Please reproduce everything from the start of the material down to the line containing "Action: pyautogui.click(x=142, y=769)", swapping "Transfers" for "Payments" and changing nothing else.
──────
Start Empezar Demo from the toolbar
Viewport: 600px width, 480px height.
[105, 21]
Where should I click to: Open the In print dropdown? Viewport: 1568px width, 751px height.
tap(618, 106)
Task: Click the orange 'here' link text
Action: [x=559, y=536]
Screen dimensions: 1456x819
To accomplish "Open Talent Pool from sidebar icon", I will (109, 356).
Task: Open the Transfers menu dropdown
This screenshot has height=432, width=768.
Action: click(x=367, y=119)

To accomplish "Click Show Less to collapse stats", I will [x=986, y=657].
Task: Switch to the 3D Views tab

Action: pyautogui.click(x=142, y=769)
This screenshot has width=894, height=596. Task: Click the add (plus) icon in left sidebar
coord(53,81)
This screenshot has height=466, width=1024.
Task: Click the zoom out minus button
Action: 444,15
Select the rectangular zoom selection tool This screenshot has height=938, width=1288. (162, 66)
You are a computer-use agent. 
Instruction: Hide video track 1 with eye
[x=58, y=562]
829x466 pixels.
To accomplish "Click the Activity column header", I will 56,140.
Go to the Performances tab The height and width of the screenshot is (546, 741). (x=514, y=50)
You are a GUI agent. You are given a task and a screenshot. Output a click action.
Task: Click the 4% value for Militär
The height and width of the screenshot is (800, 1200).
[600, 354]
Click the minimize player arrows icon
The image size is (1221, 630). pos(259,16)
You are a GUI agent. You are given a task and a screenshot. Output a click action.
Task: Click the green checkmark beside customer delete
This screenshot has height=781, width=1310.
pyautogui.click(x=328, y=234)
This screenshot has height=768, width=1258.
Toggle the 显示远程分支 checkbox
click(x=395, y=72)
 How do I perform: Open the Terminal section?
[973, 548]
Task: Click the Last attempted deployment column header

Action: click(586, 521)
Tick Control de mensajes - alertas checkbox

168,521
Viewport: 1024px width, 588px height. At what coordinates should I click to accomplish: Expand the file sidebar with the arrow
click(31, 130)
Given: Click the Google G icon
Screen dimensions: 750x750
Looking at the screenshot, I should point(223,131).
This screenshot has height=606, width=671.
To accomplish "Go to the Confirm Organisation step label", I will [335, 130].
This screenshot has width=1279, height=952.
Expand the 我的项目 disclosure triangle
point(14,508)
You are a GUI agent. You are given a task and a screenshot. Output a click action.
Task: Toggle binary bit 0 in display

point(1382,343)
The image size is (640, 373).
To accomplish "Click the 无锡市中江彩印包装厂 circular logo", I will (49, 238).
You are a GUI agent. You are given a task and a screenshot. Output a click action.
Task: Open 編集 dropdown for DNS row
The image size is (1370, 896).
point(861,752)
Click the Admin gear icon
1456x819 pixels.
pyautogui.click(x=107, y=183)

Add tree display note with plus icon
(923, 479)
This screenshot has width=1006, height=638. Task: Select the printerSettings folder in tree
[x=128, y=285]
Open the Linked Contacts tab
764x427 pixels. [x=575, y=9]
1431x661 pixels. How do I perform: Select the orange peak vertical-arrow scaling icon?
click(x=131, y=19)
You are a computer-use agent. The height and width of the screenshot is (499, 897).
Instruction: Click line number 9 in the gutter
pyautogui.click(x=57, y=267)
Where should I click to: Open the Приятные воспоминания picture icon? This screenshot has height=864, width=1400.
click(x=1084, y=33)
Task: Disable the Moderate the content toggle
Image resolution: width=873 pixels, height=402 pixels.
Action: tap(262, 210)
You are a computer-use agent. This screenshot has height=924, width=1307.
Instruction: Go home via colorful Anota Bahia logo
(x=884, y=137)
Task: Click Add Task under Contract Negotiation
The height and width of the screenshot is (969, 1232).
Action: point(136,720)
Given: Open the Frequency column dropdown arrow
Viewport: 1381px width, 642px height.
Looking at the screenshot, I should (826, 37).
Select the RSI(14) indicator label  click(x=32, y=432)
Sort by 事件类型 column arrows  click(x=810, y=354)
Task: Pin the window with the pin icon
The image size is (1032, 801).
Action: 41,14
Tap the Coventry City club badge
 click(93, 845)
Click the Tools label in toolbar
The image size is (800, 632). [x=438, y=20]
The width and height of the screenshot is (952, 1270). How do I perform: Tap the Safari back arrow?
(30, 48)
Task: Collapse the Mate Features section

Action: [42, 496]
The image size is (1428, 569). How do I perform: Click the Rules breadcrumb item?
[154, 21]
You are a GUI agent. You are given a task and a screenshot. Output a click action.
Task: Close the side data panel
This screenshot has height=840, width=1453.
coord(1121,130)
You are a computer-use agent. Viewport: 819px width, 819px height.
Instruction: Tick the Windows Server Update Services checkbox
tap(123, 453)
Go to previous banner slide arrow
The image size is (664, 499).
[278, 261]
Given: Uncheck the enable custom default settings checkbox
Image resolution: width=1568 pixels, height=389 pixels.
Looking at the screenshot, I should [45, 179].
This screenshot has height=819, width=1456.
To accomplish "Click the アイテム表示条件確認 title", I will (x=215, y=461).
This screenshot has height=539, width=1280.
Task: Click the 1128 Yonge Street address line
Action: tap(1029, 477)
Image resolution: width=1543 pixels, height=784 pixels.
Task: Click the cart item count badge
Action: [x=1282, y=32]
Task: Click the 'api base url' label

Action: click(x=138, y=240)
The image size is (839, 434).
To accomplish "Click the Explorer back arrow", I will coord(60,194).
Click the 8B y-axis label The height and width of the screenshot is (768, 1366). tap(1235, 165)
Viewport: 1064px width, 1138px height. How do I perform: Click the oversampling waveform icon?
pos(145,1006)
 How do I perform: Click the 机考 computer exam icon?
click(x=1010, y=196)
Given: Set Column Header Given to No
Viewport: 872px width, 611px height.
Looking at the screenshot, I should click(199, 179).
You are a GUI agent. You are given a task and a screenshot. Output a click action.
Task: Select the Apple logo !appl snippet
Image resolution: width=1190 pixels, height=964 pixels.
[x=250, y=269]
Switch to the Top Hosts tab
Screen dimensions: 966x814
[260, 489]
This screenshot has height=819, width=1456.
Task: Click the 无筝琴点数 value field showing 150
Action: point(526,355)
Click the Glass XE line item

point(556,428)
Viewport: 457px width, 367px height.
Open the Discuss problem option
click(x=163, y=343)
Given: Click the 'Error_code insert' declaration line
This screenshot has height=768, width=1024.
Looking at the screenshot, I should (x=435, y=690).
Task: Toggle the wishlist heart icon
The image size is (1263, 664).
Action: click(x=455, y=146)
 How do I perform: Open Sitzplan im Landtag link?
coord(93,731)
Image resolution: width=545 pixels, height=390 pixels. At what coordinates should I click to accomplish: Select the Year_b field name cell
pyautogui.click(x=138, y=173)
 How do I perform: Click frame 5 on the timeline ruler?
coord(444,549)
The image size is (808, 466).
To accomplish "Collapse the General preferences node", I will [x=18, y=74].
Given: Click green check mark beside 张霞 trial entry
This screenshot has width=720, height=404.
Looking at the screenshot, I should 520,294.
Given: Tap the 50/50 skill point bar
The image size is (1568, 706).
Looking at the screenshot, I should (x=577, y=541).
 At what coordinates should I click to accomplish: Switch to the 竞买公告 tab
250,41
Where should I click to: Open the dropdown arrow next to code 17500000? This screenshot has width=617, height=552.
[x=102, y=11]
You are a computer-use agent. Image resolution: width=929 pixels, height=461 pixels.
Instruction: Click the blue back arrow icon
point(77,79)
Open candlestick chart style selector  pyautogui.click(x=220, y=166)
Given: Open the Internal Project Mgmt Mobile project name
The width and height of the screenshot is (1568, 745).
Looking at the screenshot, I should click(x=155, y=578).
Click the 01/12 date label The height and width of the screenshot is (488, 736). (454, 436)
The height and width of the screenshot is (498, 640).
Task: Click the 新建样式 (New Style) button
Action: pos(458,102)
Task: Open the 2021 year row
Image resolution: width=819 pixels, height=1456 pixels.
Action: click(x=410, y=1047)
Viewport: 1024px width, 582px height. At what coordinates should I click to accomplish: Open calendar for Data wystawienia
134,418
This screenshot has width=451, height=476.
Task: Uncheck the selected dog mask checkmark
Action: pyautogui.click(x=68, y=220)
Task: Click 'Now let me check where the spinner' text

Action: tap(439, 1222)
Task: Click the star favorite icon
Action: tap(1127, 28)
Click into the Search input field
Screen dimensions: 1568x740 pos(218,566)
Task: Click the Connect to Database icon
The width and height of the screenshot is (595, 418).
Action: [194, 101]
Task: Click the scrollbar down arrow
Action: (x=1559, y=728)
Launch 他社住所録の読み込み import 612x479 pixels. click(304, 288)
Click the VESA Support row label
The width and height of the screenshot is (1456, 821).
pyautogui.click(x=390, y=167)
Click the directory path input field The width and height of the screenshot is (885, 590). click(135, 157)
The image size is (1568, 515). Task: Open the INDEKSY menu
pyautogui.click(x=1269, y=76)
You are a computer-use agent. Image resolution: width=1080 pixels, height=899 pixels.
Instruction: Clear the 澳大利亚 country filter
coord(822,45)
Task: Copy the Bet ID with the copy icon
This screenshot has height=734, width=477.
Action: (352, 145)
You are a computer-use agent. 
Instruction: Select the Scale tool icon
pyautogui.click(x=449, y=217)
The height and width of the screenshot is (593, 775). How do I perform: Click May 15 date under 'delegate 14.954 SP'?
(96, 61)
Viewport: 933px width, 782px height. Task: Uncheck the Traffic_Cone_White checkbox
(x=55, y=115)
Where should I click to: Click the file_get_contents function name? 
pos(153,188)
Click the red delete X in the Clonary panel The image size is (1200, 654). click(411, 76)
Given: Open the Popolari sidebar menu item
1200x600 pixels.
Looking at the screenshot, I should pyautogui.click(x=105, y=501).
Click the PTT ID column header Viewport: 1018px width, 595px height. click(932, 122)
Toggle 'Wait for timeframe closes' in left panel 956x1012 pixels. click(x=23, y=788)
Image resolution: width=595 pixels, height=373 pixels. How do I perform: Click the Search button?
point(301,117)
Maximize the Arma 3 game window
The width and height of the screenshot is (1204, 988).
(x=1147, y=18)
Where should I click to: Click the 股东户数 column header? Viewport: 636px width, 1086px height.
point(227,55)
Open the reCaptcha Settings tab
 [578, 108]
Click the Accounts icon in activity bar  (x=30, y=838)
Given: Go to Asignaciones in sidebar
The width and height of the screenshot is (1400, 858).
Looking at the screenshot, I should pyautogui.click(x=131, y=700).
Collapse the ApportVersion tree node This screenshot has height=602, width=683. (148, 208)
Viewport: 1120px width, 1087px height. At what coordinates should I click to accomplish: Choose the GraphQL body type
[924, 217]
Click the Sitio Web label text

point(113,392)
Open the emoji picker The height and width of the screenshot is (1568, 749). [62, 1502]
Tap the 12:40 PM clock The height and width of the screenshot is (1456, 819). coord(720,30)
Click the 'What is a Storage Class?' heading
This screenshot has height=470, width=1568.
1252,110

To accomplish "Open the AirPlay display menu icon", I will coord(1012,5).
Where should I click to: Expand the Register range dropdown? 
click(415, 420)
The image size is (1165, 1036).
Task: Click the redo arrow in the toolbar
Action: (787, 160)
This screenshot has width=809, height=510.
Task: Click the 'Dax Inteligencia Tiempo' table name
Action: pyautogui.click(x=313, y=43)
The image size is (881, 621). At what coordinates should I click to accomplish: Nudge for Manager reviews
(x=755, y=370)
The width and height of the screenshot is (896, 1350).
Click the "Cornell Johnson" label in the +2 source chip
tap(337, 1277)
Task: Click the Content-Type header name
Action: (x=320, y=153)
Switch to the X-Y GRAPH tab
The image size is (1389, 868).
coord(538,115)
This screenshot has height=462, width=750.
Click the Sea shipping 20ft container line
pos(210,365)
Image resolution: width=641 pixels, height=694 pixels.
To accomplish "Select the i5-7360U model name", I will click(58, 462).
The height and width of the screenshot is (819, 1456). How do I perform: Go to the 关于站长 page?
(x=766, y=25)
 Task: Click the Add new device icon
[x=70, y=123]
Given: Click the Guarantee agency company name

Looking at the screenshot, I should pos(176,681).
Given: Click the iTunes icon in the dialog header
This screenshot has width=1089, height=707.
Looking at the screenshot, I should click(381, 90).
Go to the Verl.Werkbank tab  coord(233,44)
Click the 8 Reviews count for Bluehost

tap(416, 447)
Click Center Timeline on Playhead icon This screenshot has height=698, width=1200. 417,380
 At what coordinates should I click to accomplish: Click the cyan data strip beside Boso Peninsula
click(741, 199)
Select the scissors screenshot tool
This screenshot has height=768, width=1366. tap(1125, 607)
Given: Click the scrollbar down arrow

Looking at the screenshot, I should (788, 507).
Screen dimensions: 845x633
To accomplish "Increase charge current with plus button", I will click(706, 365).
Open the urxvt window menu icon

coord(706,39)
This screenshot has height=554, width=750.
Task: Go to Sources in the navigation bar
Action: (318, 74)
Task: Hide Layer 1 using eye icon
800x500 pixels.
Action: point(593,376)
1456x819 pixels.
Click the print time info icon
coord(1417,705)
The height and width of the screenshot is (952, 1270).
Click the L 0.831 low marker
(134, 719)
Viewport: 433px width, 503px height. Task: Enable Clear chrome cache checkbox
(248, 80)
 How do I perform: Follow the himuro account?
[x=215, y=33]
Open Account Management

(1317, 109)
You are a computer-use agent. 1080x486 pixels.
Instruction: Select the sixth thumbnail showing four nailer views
──────
**Correct output**
Start Empezar Demo from the toolbar
Viewport: 600px width, 480px height.
[105, 21]
Where should I click to: Open the In print dropdown? Viewport: 1568px width, 751px height.
tap(618, 106)
Task: Click the orange 'here' link text
Action: [x=559, y=536]
Screen dimensions: 1456x819
To accomplish "Open Talent Pool from sidebar icon", I will (109, 356).
Task: Open the Payments menu dropdown
This screenshot has height=432, width=768.
Action: click(x=367, y=119)

To accomplish "Click Show Less to collapse stats", I will [x=986, y=657].
Task: Switch to the 3D Views tab

Action: pyautogui.click(x=142, y=769)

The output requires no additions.